# new tank



## sYn (Feb 11, 2007)

Hello friends 
I am new to this forum and I love this place it has a lot of info.
Now I have just recently upgraded from a 25gl to an 110gl that is 48x18x31. 
The tank is planted with some drift wood and rocks, and I would like to do a dwarf cichlids community.

In the tank I got 
1 Bala shark 7"
1 Chinese algae 
1 neon tetra 
3 flying foxes 

I would like to put in an par of Bolivian Ram and a par of Kribensis and a big school of tetras. 
Any help would be deeply appreciated.
[/img]


----------



## Rue (Jan 28, 2007)

Sounds like a lovely tank...I'm thinking/planning on a larger tank too...

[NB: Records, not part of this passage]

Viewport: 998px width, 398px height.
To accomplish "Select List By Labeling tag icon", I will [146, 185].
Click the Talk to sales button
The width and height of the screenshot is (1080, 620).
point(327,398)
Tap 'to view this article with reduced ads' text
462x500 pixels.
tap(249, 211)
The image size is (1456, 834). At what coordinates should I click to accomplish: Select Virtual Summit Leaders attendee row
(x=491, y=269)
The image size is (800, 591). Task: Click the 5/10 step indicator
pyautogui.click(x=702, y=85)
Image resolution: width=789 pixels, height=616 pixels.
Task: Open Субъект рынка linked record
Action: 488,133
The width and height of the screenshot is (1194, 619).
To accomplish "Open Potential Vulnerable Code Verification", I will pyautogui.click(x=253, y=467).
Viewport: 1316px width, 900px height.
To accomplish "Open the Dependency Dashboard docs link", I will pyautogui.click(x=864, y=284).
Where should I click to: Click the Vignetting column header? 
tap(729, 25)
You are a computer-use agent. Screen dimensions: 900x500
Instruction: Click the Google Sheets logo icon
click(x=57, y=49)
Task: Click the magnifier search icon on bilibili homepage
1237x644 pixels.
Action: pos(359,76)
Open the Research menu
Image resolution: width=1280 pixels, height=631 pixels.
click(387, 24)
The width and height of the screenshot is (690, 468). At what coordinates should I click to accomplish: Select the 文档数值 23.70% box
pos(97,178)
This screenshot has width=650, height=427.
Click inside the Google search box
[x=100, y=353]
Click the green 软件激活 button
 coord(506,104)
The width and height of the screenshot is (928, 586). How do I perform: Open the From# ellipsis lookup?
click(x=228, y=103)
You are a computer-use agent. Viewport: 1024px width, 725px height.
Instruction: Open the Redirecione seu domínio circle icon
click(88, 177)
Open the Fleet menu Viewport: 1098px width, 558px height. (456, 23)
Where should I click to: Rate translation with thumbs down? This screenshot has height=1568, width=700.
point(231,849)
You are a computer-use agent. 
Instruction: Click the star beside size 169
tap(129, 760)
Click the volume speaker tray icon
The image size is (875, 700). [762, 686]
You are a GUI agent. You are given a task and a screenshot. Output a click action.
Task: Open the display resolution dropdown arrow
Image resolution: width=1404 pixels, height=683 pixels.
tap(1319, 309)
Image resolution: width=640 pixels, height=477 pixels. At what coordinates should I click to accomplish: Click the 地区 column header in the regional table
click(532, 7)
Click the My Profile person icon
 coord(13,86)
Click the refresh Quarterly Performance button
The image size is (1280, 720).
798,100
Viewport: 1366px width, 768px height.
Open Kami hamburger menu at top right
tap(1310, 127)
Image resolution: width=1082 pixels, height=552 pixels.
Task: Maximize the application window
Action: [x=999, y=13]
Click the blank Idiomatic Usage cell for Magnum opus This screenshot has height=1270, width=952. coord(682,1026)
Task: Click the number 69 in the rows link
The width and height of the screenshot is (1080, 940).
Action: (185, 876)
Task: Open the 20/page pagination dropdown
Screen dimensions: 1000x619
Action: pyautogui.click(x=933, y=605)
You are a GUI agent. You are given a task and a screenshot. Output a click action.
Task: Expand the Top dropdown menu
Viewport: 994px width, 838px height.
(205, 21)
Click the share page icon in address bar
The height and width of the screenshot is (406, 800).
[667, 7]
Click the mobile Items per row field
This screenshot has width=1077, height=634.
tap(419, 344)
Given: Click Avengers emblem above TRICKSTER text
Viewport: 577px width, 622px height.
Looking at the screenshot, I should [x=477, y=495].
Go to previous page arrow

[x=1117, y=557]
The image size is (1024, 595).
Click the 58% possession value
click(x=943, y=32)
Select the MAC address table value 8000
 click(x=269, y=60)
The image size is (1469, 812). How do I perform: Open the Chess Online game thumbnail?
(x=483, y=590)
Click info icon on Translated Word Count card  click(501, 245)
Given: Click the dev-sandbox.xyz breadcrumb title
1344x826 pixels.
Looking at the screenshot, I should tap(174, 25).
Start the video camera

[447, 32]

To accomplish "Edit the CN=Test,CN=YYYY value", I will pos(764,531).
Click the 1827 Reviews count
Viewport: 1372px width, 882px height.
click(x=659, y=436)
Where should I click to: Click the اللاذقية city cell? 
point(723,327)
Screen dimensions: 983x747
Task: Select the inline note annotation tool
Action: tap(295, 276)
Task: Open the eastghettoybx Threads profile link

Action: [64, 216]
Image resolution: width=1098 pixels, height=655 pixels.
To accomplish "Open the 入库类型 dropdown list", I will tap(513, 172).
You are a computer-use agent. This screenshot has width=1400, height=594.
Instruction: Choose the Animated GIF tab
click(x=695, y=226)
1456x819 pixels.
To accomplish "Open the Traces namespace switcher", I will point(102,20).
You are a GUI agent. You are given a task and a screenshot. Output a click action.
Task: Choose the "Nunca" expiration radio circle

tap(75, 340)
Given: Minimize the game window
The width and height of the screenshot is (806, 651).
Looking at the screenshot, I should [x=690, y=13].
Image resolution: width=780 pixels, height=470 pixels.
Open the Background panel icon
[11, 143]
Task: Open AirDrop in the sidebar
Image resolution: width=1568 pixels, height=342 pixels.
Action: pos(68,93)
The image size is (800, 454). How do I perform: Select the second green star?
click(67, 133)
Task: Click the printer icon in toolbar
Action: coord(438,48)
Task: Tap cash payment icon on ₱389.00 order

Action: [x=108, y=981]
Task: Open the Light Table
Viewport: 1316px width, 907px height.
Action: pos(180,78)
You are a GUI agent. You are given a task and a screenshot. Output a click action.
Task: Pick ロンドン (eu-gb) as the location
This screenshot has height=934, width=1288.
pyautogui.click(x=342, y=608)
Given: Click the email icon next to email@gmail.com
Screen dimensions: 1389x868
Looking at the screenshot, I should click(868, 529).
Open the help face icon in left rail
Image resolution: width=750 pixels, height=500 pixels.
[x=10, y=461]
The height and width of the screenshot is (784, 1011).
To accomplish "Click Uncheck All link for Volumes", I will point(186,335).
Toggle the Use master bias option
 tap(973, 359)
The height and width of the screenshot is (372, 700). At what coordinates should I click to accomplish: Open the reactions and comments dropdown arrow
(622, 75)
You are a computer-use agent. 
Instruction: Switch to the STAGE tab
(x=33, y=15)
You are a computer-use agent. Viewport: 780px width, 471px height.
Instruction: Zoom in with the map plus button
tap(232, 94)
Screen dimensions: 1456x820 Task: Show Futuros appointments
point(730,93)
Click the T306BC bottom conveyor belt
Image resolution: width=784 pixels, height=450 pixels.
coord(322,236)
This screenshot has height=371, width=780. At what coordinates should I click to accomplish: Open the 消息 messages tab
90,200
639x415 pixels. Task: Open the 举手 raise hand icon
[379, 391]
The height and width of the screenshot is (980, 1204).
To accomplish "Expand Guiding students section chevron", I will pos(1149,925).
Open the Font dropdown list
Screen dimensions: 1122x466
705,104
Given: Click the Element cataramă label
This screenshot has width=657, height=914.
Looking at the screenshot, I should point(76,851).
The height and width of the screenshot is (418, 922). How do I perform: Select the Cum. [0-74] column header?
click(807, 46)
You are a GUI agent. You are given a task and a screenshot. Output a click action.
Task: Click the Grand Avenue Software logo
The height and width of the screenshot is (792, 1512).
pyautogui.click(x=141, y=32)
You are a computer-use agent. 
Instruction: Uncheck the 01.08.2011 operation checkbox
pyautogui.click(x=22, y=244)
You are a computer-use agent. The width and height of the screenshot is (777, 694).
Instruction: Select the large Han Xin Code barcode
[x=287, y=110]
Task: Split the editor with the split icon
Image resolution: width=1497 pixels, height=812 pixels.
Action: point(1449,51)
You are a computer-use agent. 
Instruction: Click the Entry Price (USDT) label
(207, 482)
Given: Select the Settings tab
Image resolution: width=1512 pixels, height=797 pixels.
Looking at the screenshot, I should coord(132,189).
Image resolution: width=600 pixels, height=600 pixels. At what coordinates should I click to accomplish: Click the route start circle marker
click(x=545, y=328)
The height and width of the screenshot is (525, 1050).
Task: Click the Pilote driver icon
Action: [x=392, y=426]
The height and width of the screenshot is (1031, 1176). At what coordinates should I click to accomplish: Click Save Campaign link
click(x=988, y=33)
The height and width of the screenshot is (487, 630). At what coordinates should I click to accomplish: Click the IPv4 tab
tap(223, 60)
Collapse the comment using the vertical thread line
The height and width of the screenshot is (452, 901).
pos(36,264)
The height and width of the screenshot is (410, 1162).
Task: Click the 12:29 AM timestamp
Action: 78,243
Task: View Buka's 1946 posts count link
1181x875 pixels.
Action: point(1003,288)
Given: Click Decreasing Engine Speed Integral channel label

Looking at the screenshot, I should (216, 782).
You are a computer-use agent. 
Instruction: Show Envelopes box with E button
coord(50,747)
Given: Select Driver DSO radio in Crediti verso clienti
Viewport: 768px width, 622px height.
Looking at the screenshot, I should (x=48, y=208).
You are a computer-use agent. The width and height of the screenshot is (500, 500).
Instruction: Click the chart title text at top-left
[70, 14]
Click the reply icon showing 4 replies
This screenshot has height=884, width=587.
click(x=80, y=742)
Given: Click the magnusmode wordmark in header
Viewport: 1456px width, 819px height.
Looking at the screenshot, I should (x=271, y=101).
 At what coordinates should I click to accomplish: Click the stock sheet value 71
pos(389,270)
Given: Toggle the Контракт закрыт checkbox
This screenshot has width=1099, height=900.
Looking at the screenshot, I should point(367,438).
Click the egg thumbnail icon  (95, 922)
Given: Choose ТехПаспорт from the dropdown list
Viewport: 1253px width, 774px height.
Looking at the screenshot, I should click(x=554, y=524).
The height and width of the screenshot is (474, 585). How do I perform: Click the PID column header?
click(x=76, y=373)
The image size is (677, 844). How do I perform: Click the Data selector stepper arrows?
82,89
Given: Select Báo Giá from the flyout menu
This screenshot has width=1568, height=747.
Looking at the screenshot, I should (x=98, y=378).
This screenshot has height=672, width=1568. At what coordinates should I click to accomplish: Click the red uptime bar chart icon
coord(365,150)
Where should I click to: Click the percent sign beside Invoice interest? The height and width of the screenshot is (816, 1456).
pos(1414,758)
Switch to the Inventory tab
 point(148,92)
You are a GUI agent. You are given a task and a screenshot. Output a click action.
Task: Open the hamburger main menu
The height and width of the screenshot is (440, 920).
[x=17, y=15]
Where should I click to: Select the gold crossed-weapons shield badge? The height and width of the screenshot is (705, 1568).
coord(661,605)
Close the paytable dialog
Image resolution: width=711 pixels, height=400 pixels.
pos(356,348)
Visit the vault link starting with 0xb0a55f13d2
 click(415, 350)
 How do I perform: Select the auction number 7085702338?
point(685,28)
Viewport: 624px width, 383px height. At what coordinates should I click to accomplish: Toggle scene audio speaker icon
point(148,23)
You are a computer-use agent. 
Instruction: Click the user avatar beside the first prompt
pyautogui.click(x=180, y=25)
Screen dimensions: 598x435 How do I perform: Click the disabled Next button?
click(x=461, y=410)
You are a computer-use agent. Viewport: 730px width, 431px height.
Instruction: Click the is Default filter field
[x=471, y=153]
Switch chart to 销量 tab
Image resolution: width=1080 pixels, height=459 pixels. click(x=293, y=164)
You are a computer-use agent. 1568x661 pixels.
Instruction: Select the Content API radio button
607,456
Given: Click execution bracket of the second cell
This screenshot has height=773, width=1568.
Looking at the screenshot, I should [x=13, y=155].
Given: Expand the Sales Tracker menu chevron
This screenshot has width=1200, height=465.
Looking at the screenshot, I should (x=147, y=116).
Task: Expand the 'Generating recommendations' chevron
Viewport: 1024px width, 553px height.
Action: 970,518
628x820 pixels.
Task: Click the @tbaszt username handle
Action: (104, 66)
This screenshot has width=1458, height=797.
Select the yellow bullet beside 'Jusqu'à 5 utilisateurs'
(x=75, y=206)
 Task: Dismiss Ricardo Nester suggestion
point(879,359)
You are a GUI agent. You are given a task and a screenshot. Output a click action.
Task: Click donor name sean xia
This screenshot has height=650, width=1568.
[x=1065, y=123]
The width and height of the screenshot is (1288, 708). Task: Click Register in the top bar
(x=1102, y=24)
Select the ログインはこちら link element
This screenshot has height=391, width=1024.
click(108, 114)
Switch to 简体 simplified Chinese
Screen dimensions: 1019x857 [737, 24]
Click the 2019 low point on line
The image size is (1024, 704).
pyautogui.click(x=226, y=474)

One thing though...you have a tall tank...and the issue with those is that they have less surface area than a short tank of the same capacity, so you can't have quite as many fish in them...

I think SW people like them because you can build up a reef in them...but for FW they don't really have an advantage as far as stocking goes...


----------



## Daz (Sep 20, 2006)

Hello sYn,

Ram's and Kribs need different conditions, they are of differnet biotopes. Try googling some Apistogrames images see which ones you like and replace the Kribs.


----------



## GalaxyGirl (Feb 1, 2007)

I have heard the chinese algae eaters eat the smaller fish, they ate my friends tetras. But definentely get more neons, they are not happy as a single fish, they need more then 3.


----------



## tophat665 (Sep 30, 2006)

Alternately, sooner or later someone will eat that neon. You could probably get away with larger tetras, though. Flame Tetras, Black Skirts, Red Eyes, Diamonds, Emperors, Blue Emperors, Head and Tail Lights, all good. There are larger schooling fish that might be good instead too - Scissortail Rasboras, Rosey Barb, and Giant Danios spring right to mind.


----------



## sYn (Feb 11, 2007)

Thanks guys, I have had the Chinese algae eater for over 6 years and I never had a problem with him and small fishes, and that was in my 25gl tank. But as soon as I put the Bala in, he devoured 4 neon. 
What about Rummy-nose tetra and Gourami or flag fish?


----------



## Lupin (Aug 2, 2006)

I would advise getting rid of the bala shark. Being 12-16 inches in size, your choices are quite limited.


----------



## musho3210 (Dec 28, 2006)

are you sure thats a CAE, looks more like a false siamese algae eater, unless these two are the same thing.....


----------



## Lupin (Aug 2, 2006)

musho3210 said:


> are you sure thats a CAE, looks more like a false siamese algae eater, unless these two are the same thing.....


I will answer your question. I just noticed the picture.:lol:

It's indeed a false SAE.


----------



## sYn (Feb 11, 2007)

sorry guys this the pic of my CAE


----------



## musho3210 (Dec 28, 2006)

you should add maybe 2 more bala sharks to start to create a shoal. They do better in groups


----------



## Lupin (Aug 2, 2006)

musho3210 said:


> you should add maybe 2 more bala sharks to start to create a shoal. They do better in groups


3 is still not a shoal. More than 6 is, but not in a 110 gallons.


----------



## sYn (Feb 11, 2007)

no more balas for me


----------



## musho3210 (Dec 28, 2006)

Blue said:


> musho3210 said:
> 
> 
> > you should add maybe 2 more bala sharks to start to create a shoal. They do better in groups
> ...


i understood that part, read my other posts that say 6 is a real shoal with 3 being not as good. Its just that he cant fit 6 in a 110 gallon, thats why i suggested 3. 3 is better than one :wink: 

It says start to create a shoal and in the end i specifically said group since 3 is a group not a school


----------